Boston Real Estate Predictor
Knowing the statistics of a neighborhood is very important for realtors. As population grows and more people move into homes, real estate agents are more in need than ever. It's important for them to know what their client wants and how to get a house for them. If a client wants a home right outside a city, low homeless, and low crime rate, the realtor needs to be able to give them an accurate guess on how much that house is going to cost them. For my data set I chose to predict housing costs based on different factors of suburbs in Boston. This analysis can help realtors know which factors can drastically change the price of a home.

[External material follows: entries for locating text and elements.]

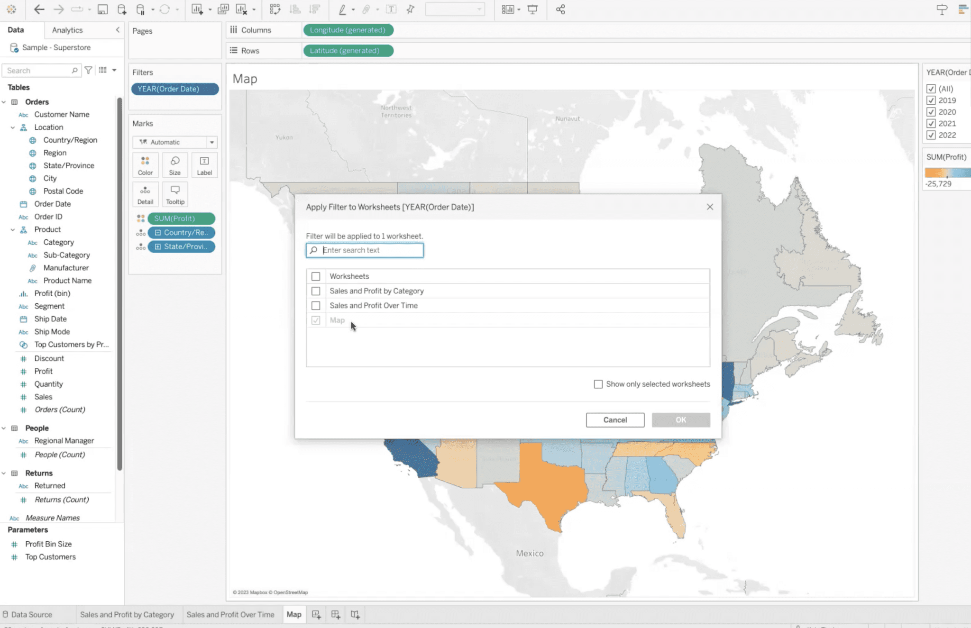Enable Sales and Profit by Category filter

coord(316,291)
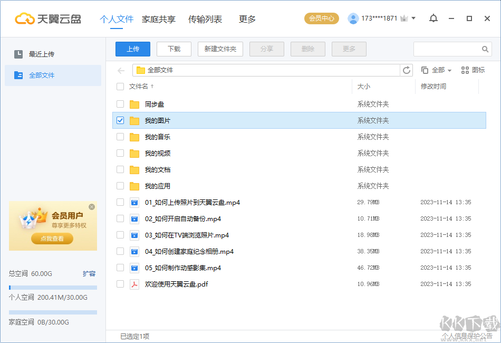Open the toolbar 更多 dropdown
The height and width of the screenshot is (343, 501).
pyautogui.click(x=349, y=49)
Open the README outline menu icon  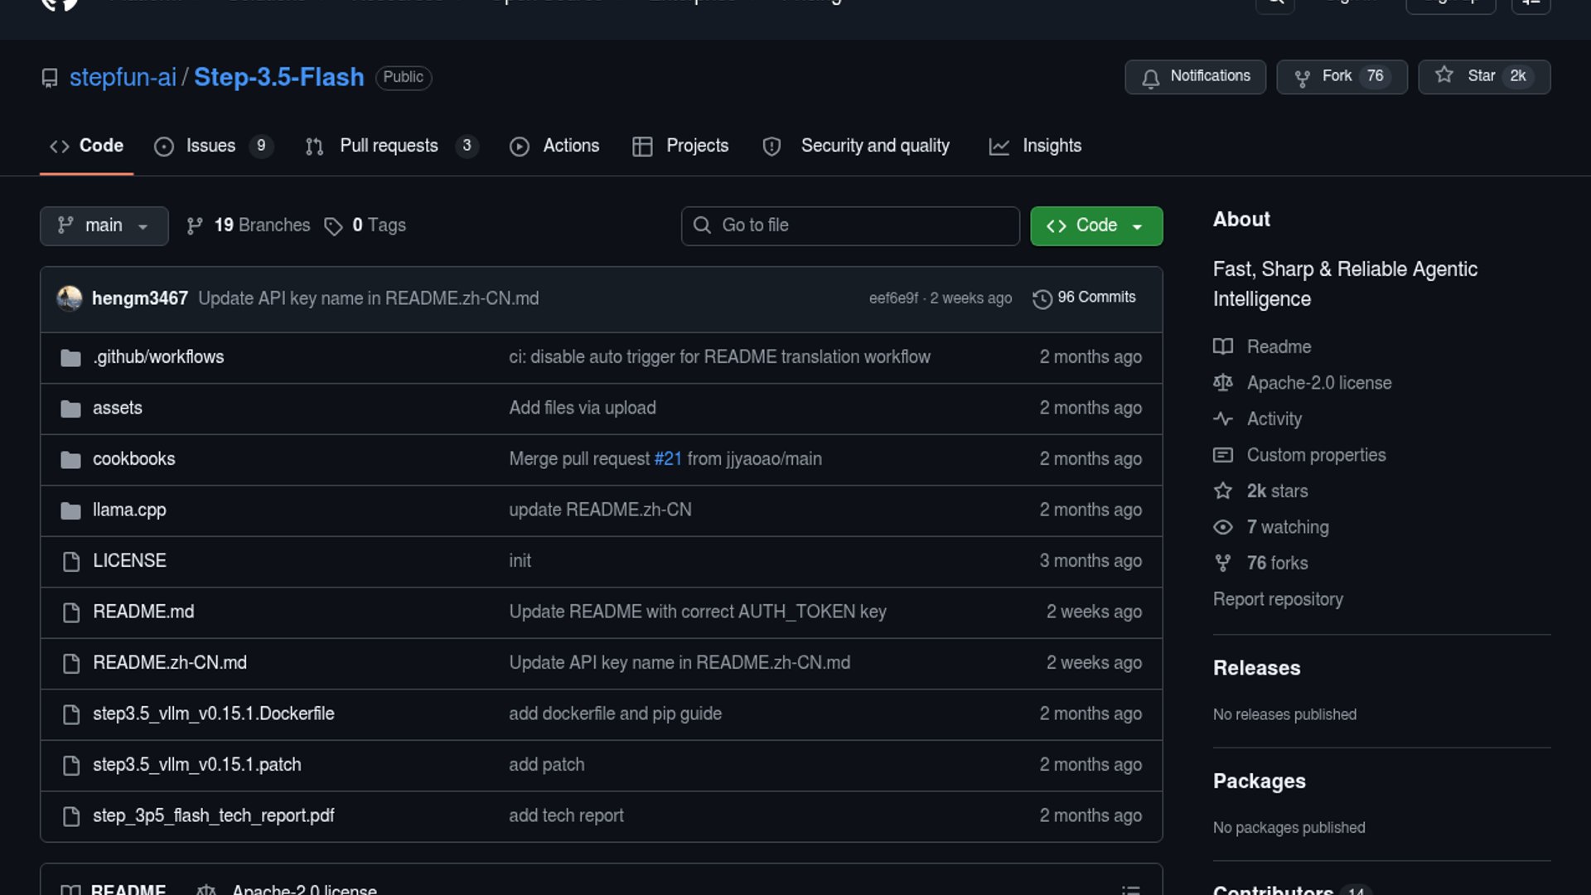(x=1131, y=889)
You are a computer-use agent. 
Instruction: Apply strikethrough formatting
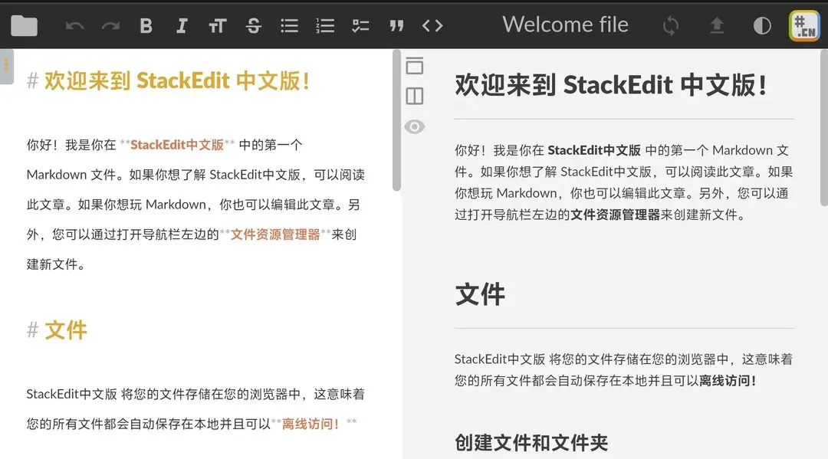pos(253,25)
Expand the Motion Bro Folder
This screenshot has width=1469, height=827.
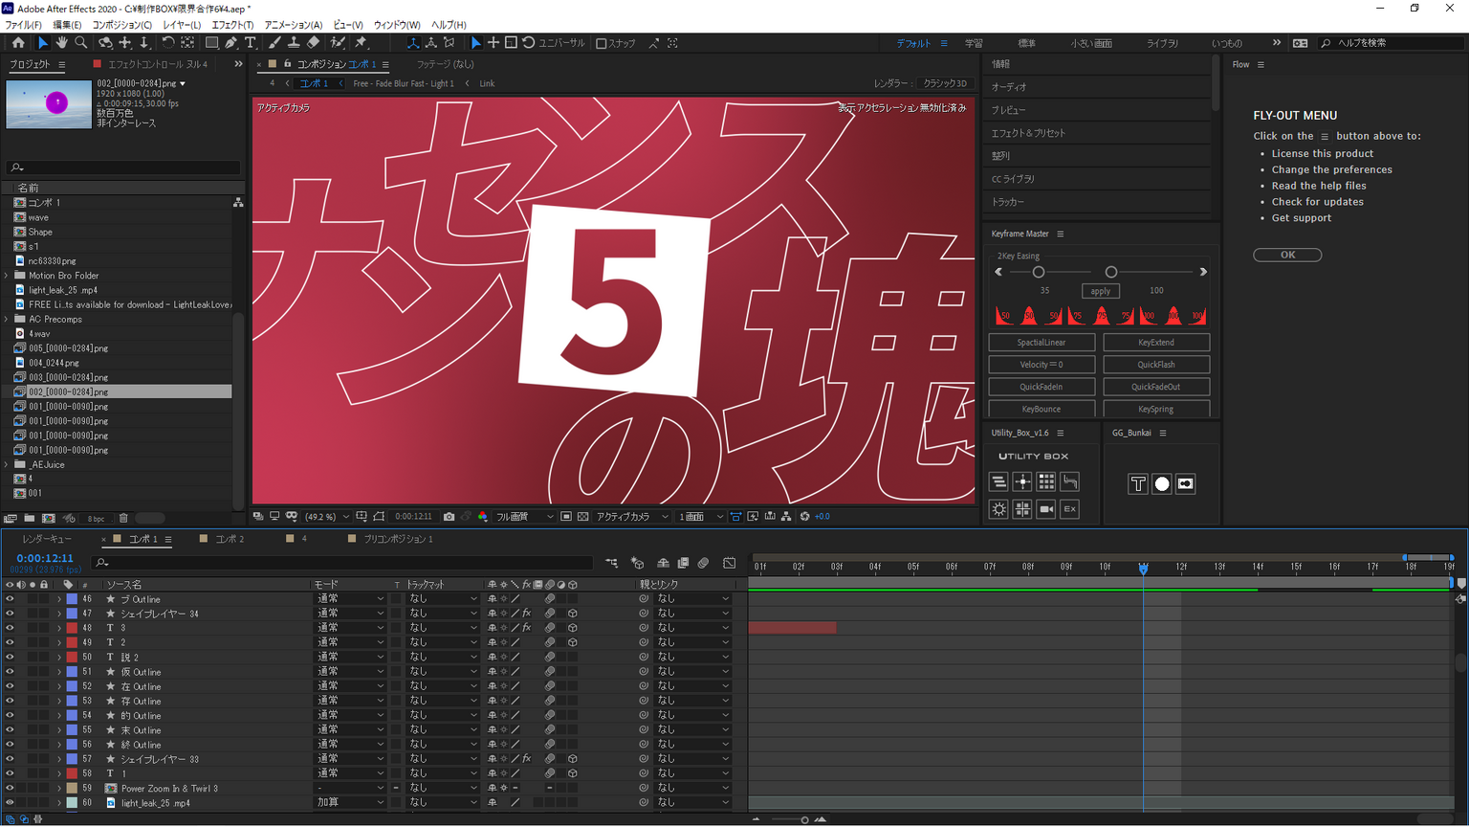[x=7, y=276]
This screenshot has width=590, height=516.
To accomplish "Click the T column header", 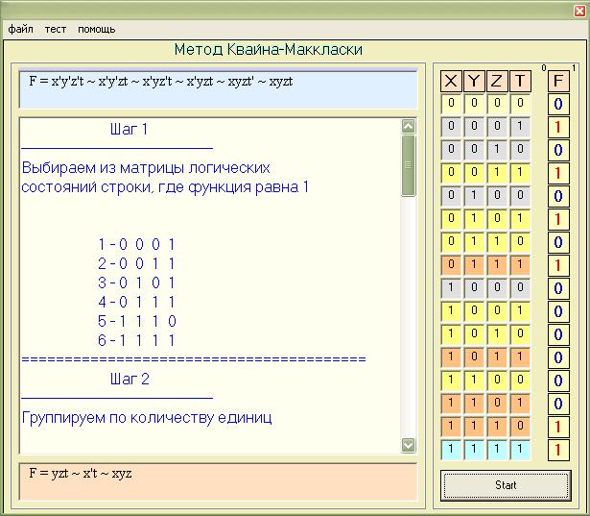I will pyautogui.click(x=519, y=81).
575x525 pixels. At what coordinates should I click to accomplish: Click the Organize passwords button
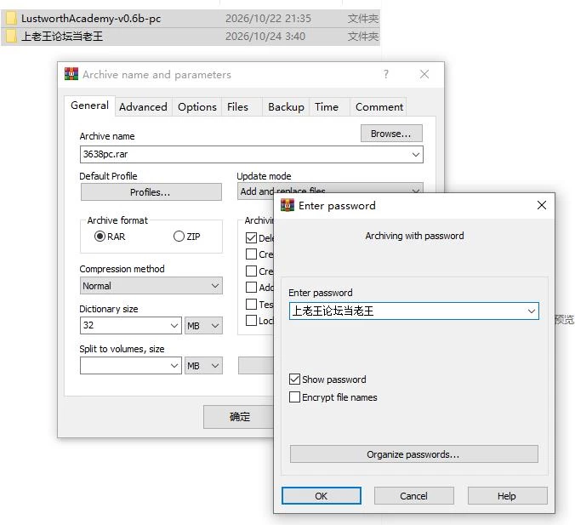click(413, 454)
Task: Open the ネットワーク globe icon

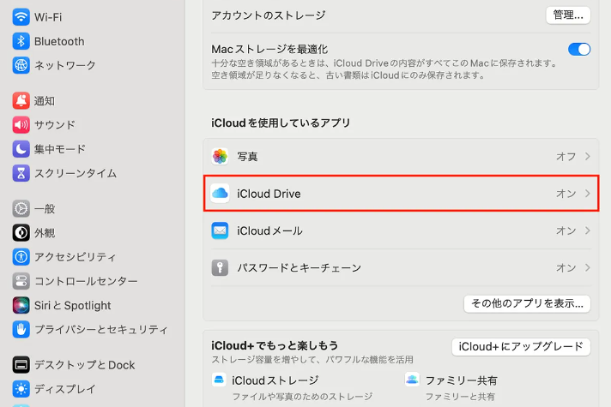Action: coord(21,65)
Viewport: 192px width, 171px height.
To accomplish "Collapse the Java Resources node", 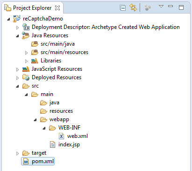I will coord(17,36).
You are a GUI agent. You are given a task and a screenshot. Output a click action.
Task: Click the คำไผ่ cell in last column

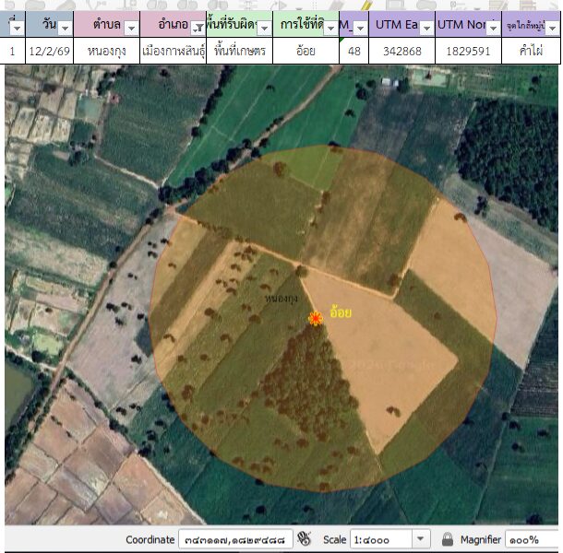pyautogui.click(x=531, y=52)
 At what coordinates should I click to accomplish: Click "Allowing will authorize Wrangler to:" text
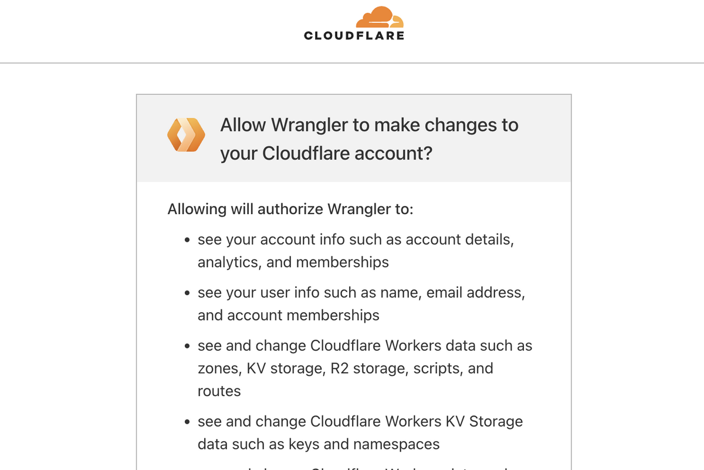(290, 209)
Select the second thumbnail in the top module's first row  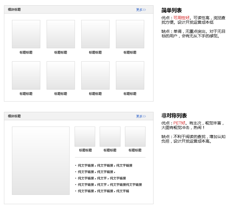coord(61,34)
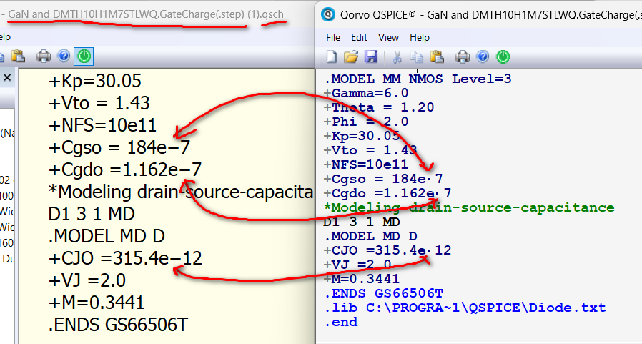This screenshot has width=642, height=344.
Task: Click scissors cut icon in right toolbar
Action: [397, 56]
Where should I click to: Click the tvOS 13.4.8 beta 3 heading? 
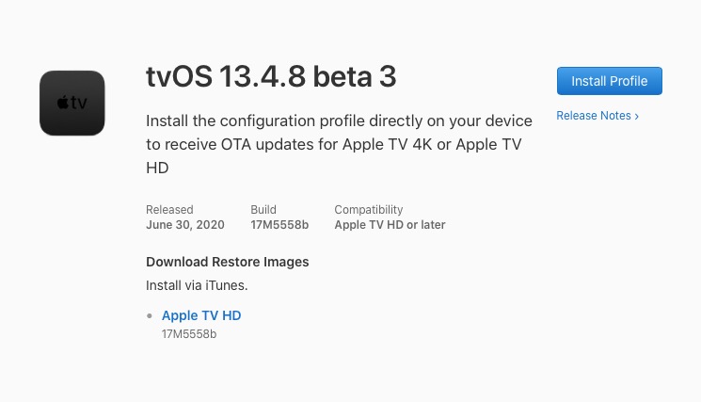[x=271, y=77]
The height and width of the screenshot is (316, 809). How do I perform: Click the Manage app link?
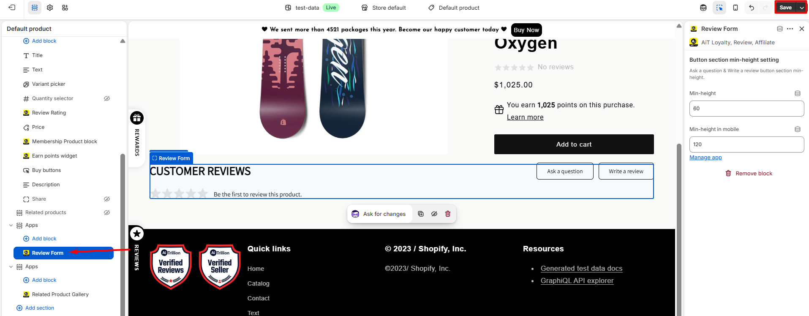point(705,158)
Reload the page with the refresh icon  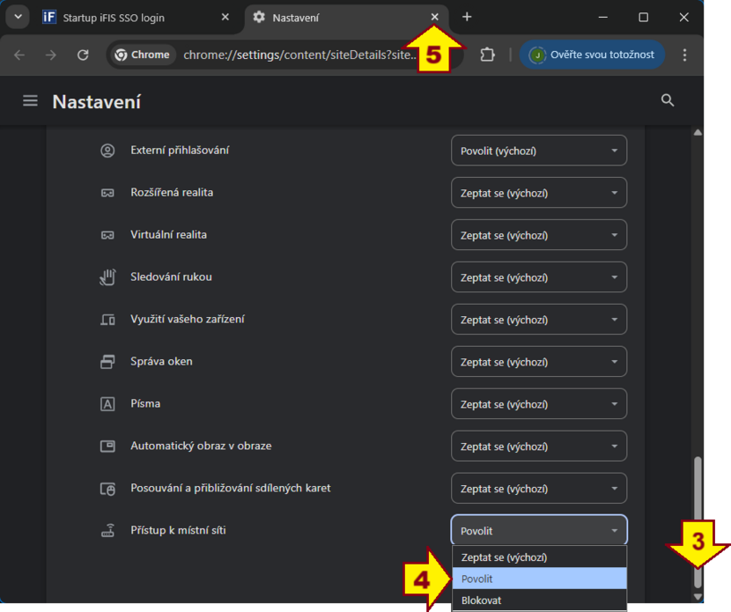click(83, 55)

This data set isn’t too large with just over 500 entries. The data has thirteen continuous attributes: crime rate, proportions of lots over 25,000 sq. ft., proportion of non-retail businesses, nitric oxide concentrations, average number of rooms in houses, proportion of houses built prior to 1940, distance to Boston employment centers, accessibility to highways, property tax rate, student-teacher ratio, proportion of blacks, median value of occupied homes, and percent of lower status proportion. It also has one binary Charles river variable. This dataset was taken from the StatLib library which is maintained at Carnegie Mellon University. Please take results with a grain of salt, as this data taken from 1993, and the housing market has changed greatly since then.
Exploratory Data Analysis
For my analysis I focused on predicting two of the attributes: crime rate and median value of houses. For median value, I found that using a simple linear model gave the best fit for the data, and then I removed any values that did not help the model. I tried using other models, but I found that it did not work as well There were simply too many variables it depended on to create another model that was still easily interpretable. To predict crime rate, I found few variables that could affect it. However, I think the results were very interesting. I did multiple exploratory analysis runs including linear fits, polynomial fits, and a tree. All my results are illustrated below.
A random correlation I saw with the pairs graph was the nitric oxide levels and non-retail business proportion. This is likely due to the fact that many non-retail businesses are located in large cities, where there is more traffic and thus higher nitric oxide levels. This is a pretty sufficient example of correlation, but not causation. I recorded two lines here. Blue meaning a direct correlation, and red meaning a polynomial correlation.
Similarly, the correlation between distance to employment centers and the nitric oxide levels probably have a similar affect. New booming cities also have a large amount of traffic. So they not only have employment centers, but higher nitric oxide levels as well.
Before we move onto the main point of the project, predicting median value of houses, I want to take a look at the crime rate and find what predicts it. After a lot of exploratory analysis, I came down to the following results.
I turned the data into high and low criminality, based purely on the median crime rate input. When looking at only high crime, it lowers the value of the houses by 4000 in both mean and median. This is important for realtors to know.
As well as the affect crime has on house prices, I also took a look at the different things that could change the crime rate directly. I used a binomial model to predict this and used exploratory analysis to find the best parameters. I mostly got nitric oxide levels to be the biggest contributer, but access to radial highways and ratio of non retail businesses. These three things seem to all be correlated with a city, which is typically where there is the most crime. So I am not surprised by this output.
Finally, is my most important look at the data. I wanted to see what factors were the most important in deciding how high the median housing market price would be and found that the best fit was a linear model. I ran other models on the data but failed to find one that worked any better than a simple linear model. I also narrowed down to find the most accurate R-squared value with the right attributes. I found the following output from my R code.
The values with including every attribute available except for industry created the highest R-squared: 0.6163. For as little data I was given, I think that this is successful. This is the model that fit most of them with high confidence.
I was not expecting as many of the parameters I had to be important in predicting the housing market. I do wish I could've gotten more than 60% accuracy, but maybe with more data I would be sucessful. I am curious to see the correlated data in other data sets. I wonder if the correlations would be different, more precise, or not follow this pattern at all.